Please render the items below as a JSON list of strings, one string for each line, with blank lines omitted.
━━━━━ The records
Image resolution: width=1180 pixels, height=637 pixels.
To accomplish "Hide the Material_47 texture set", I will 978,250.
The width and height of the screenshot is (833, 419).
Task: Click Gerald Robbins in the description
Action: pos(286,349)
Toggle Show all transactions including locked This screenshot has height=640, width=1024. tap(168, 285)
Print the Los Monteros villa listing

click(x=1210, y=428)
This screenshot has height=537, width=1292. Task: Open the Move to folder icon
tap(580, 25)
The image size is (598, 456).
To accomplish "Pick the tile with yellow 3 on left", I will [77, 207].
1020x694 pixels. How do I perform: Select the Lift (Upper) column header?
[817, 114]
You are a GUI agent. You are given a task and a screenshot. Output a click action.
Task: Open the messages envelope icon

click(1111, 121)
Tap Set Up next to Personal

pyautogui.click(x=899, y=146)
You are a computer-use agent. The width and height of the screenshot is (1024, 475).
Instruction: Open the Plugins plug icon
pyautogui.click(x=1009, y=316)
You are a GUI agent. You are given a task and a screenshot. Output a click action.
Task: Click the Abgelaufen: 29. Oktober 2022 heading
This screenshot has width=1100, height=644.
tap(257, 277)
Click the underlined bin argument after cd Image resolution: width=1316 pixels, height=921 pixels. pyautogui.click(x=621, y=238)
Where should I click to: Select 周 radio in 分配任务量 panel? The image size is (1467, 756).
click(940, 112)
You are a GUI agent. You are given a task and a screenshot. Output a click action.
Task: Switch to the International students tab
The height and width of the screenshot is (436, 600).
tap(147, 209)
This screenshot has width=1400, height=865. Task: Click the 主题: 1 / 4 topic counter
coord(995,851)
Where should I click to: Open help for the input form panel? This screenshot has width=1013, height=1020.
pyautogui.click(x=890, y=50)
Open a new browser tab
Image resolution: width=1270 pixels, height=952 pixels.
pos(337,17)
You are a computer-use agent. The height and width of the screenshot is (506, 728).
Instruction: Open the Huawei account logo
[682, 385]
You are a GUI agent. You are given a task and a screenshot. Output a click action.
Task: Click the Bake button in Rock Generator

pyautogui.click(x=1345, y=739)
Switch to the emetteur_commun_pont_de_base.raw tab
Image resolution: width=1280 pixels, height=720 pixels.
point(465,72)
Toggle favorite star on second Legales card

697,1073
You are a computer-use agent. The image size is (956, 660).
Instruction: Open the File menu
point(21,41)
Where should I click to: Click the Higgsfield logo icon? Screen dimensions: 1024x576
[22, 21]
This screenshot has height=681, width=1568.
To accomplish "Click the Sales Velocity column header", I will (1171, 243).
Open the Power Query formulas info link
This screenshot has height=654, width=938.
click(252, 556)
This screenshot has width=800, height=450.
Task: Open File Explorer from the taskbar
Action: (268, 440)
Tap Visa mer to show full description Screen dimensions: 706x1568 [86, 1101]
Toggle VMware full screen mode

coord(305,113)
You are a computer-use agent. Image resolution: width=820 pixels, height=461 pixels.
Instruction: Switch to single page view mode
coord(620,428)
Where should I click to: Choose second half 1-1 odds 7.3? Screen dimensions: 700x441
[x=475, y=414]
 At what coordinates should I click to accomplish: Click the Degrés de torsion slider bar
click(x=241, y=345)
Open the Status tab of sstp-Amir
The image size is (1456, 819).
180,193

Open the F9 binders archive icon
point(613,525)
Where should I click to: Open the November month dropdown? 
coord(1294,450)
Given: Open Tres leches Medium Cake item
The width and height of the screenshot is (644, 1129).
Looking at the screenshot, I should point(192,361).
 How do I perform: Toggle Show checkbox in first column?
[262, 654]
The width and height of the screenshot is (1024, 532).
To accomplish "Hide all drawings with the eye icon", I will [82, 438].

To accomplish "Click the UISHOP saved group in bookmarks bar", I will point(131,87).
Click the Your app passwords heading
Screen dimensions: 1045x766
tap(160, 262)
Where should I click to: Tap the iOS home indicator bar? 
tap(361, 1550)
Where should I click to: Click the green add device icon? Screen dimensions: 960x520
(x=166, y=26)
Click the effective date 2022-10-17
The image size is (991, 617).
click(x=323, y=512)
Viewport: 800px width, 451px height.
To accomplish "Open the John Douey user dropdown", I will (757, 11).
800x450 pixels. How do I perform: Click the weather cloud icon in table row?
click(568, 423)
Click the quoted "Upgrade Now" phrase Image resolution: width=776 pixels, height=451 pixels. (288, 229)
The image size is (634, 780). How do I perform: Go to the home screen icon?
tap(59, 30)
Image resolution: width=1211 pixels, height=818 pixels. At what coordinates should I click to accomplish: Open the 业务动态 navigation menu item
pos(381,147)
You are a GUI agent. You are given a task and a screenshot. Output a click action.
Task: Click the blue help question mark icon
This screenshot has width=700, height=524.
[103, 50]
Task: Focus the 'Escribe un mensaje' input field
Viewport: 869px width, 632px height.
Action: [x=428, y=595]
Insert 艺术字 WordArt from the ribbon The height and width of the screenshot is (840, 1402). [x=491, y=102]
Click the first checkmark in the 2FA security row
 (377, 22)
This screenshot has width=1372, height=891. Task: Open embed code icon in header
━━━━━━━━━━
◆ Completed task
[
  "Image resolution: width=1180 pixels, height=637 pixels.",
  "To accomplish \"Hide the Material_47 texture set\", I will 978,250.",
  "The width and height of the screenshot is (833, 419).",
  "Task: Click Gerald Robbins in the description",
  "Action: pos(286,349)",
  "Toggle Show all transactions including locked This screenshot has height=640, width=1024. tap(168, 285)",
  "Print the Los Monteros villa listing",
  "click(x=1210, y=428)",
  "This screenshot has height=537, width=1292. Task: Open the Move to folder icon",
  "tap(580, 25)",
  "The image size is (598, 456).",
  "To accomplish \"Pick the tile with yellow 3 on left\", I will [77, 207].",
  "1020x694 pixels. How do I perform: Select the Lift (Upper) column header?",
  "[817, 114]",
  "You are a GUI agent. You are given a task and a screenshot. Output a click action.",
  "Task: Open the messages envelope icon",
  "click(1111, 121)",
  "Tap Set Up next to Personal",
  "pyautogui.click(x=899, y=146)",
  "You are a computer-use agent. The width and height of the screenshot is (1024, 475).",
  "Instruction: Open the Plugins plug icon",
  "pyautogui.click(x=1009, y=316)",
  "You are a GUI agent. You are given a task and a screenshot. Output a click action.",
  "Task: Click the Abgelaufen: 29. Oktober 2022 heading",
  "This screenshot has width=1100, height=644.",
  "tap(257, 277)",
  "Click the underlined bin argument after cd Image resolution: width=1316 pixels, height=921 pixels. pyautogui.click(x=621, y=238)",
  "Where should I click to: Select 周 radio in 分配任务量 panel? The image size is (1467, 756).",
  "click(940, 112)",
  "You are a GUI agent. You are given a task and a screenshot. Output a click action.",
  "Task: Switch to the International students tab",
  "The height and width of the screenshot is (436, 600).",
  "tap(147, 209)",
  "This screenshot has width=1400, height=865. Task: Click the 主题: 1 / 4 topic counter",
  "coord(995,851)",
  "Where should I click to: Open help for the input form panel? This screenshot has width=1013, height=1020.",
  "pyautogui.click(x=890, y=50)",
  "Open a new browser tab",
  "Image resolution: width=1270 pixels, height=952 pixels.",
  "pos(337,17)",
  "You are a computer-use agent. The height and width of the screenshot is (506, 728).",
  "Instruction: Open the Huawei account logo",
  "[682, 385]",
  "You are a GUI agent. You are given a task and a screenshot. Output a click action.",
  "Task: Click the Bake button in Rock Generator",
  "pyautogui.click(x=1345, y=739)",
  "Switch to the emetteur_commun_pont_de_base.raw tab",
  "Image resolution: width=1280 pixels, height=720 pixels.",
  "point(465,72)",
  "Toggle favorite star on second Legales card",
  "697,1073",
  "You are a computer-use agent. The image size is (956, 660).",
  "Instruction: Open the File menu",
  "point(21,41)",
  "Where should I click to: Click the Higgsfield logo icon? Screen dimensions: 1024x576",
  "[22, 21]",
  "This screenshot has height=681, width=1568.",
  "To accomplish \"Click the Sales Velocity column header\", I will (1171, 243).",
  "Open the Power Query formulas info link",
  "This screenshot has height=654, width=938.",
  "click(252, 556)",
  "This screenshot has width=800, height=450.",
  "Task: Open File Explorer from the taskbar",
  "Action: (268, 440)",
  "Tap Visa mer to show full description Screen dimensions: 706x1568 [86, 1101]",
  "Toggle VMware full screen mode",
  "coord(305,113)",
  "You are a computer-use agent. Image resolution: width=820 pixels, height=461 pixels.",
  "Instruction: Switch to single page view mode",
  "coord(620,428)",
  "Where should I click to: Choose second half 1-1 odds 7.3? Screen dimensions: 700x441",
  "[x=475, y=414]",
  " At what coordinates should I click to accomplish: Click the Degrés de torsion slider bar",
  "click(x=241, y=345)",
  "Open the Status tab of sstp-Amir",
  "The image size is (1456, 819).",
  "180,193",
  "Open the F9 binders archive icon",
  "point(613,525)",
  "Where should I click to: Open the November month dropdown? ",
  "coord(1294,450)",
  "Given: Open Tres leches Medium Cake item",
  "The width and height of the screenshot is (644, 1129).",
  "Looking at the screenshot, I should point(192,361).",
  " How do I perform: Toggle Show checkbox in first column?",
  "[262, 654]",
  "The width and height of the screenshot is (1024, 532).",
  "To accomplish \"Hide all drawings with the eye icon\", I will [82, 438].",
  "To accomplish \"Click the UISHOP saved group in bookmarks bar\", I will point(131,87).",
  "Click the Your app passwords heading",
  "Screen dimensions: 1045x766",
  "tap(160, 262)",
  "Where should I click to: Tap the iOS home indicator bar? ",
  "tap(361, 1550)",
  "Where should I click to: Click the green add device icon? Screen dimensions: 960x520",
  "(x=166, y=26)",
  "Click the effective date 2022-10-17",
  "The image size is (991, 617).",
  "click(x=323, y=512)",
  "Viewport: 800px width, 451px height.",
  "To accomplish \"Open the John Douey user dropdown\", I will (757, 11).",
  "800x450 pixels. How do I perform: Click the weather cloud icon in table row?",
  "click(568, 423)",
  "Click the quoted \"Upgrade Now\" phrase Image resolution: width=776 pixels, height=451 pixels. (288, 229)",
  "The image size is (634, 780). How do I perform: Go to the home screen icon?",
  "tap(59, 30)",
  "Image resolution: width=1211 pixels, height=818 pixels. At what coordinates should I click to accomplish: Open the 业务动态 navigation menu item",
  "pos(381,147)",
  "You are a GUI agent. You are given a task and a screenshot. Output a click action.",
  "Task: Click the blue help question mark icon",
  "This screenshot has width=700, height=524.",
  "[103, 50]",
  "Task: Focus the 'Escribe un mensaje' input field",
  "Viewport: 869px width, 632px height.",
  "Action: [x=428, y=595]",
  "Insert 艺术字 WordArt from the ribbon The height and width of the screenshot is (840, 1402). [x=491, y=102]",
  "Click the first checkmark in the 2FA security row",
  " (377, 22)",
  "This screenshot has width=1372, height=891. Task: Open embed code icon in header"
]